The BBC Radio 4 drama The Archers features a regular single wicket competition.

==History==

Single wicket has known periods of huge success when it was more popular than the eleven-a-side version of cricket. This was especially so among gamblers at the Artillery Ground during the middle years of the 18th century. Star performers at the time included Robert Colchin, Stephen Dingate, Tom Faulkner and Thomas Waymark.

It was in a single-wicket match on 22–23 May 1775 that Surrey bowler Lumpy Stevens beat Hampshire batsman John Small three times with the ball going through the two stump wicket of the day. As a result of Stevens' protests, the patrons agreed that a third stump should be added.

Despite this famous match, single wicket experienced a lull during the Hambledon Era and in the early years of Marylebone Cricket Club (MCC), but its popularity soared again in the first half of the 19th century, when leading players like Alfred Mynn and Nicholas Felix took part in some significant matches. From about 1800 to the 1820s, single wicket matches were popular but riddled with gambling-related match fixing.

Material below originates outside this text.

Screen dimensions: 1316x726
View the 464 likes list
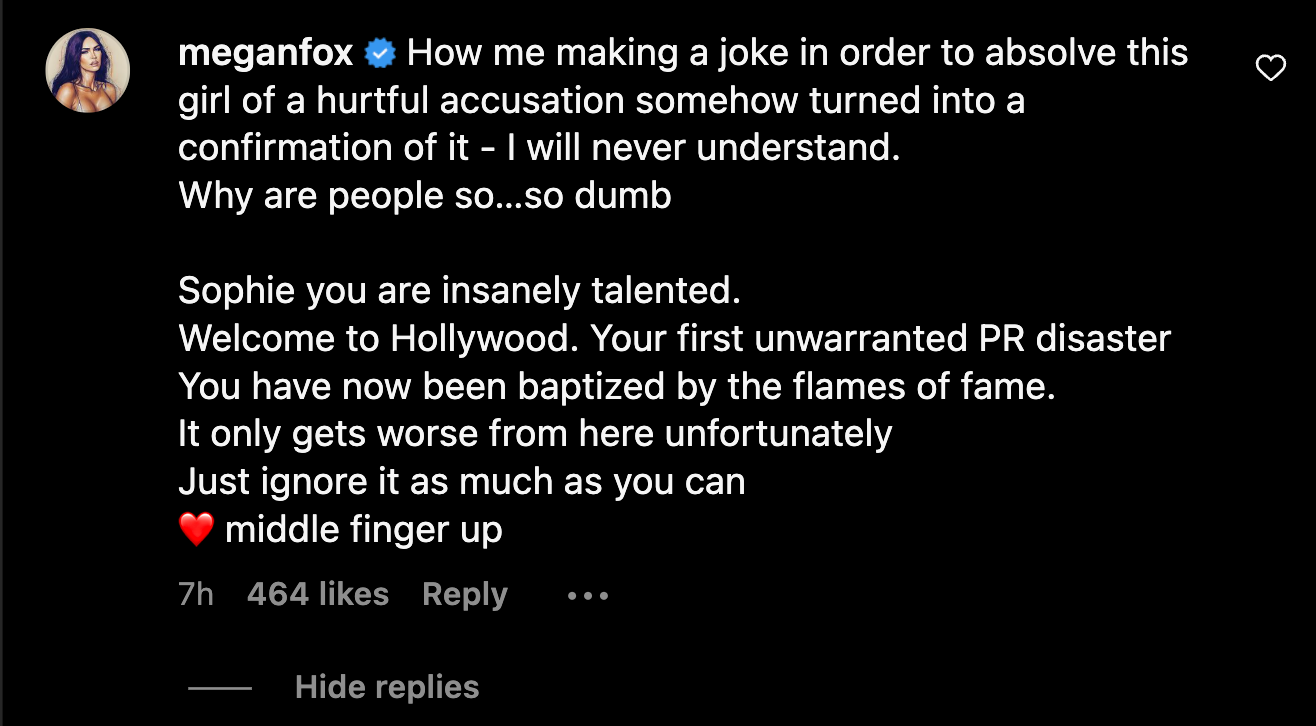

With the rise of the All England Eleven and a growing interest in county cricket, single wicket lapsed again and has rarely been seen at the highest level since 1850, despite a brief revival in the 1960s. A single wicket competition called the Courage International Batsman of the Year was held at The Oval over two days in September 1979. The event was won by Clive Lloyd, who beat David Gower in the final.

The 2020 Ultimate Kricket Challenge was a form of single wicket cricket, in which players competed in head-to-head matches. Runs were scored by hitting into zones; and each player was assisted by a wicket-keeper and one other fielder when they were bowling, as well as being allowed a substitute bowler for up to 7 balls in each 15 ball innings. The inaugural tournament was won by Rashid Khan, who defeated Andre Russell in the final.

==Alternative definition==

In an 1831 issue of New Sporting Magazine, "single wicket" cricket was not a one-on-one competition, but was defined as cricket with fewer than five players per team. In this modified form, runs could only be scored by hitting the ball to an area forward of the wicket, halving the zone in which runs could be scored. Otherwise the rules were similar to ordinary cricket, which the publication referred to as "double wicket".

John Thorn, the Official Baseball Historian for Major League Baseball, speculates that the baseball concept of foul territory may have originated from this variant.